_Goal of the exercise_: The required output is the lines below from the line containing "You are a computer-use agent. 1326x746" to the line containing "Instruction: Go to Assets in sidebar", inclusive, retyped exactly. No other lines belong in it.

_The data_:
_ _ _ _
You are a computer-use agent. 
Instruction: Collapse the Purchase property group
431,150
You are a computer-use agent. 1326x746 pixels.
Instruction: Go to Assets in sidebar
_ _ _ _
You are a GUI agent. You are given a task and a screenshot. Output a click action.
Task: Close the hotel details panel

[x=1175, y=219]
_ _ _ _
_Answer to the exercise_:
You are a computer-use agent. 1326x746 pixels.
Instruction: Go to Assets in sidebar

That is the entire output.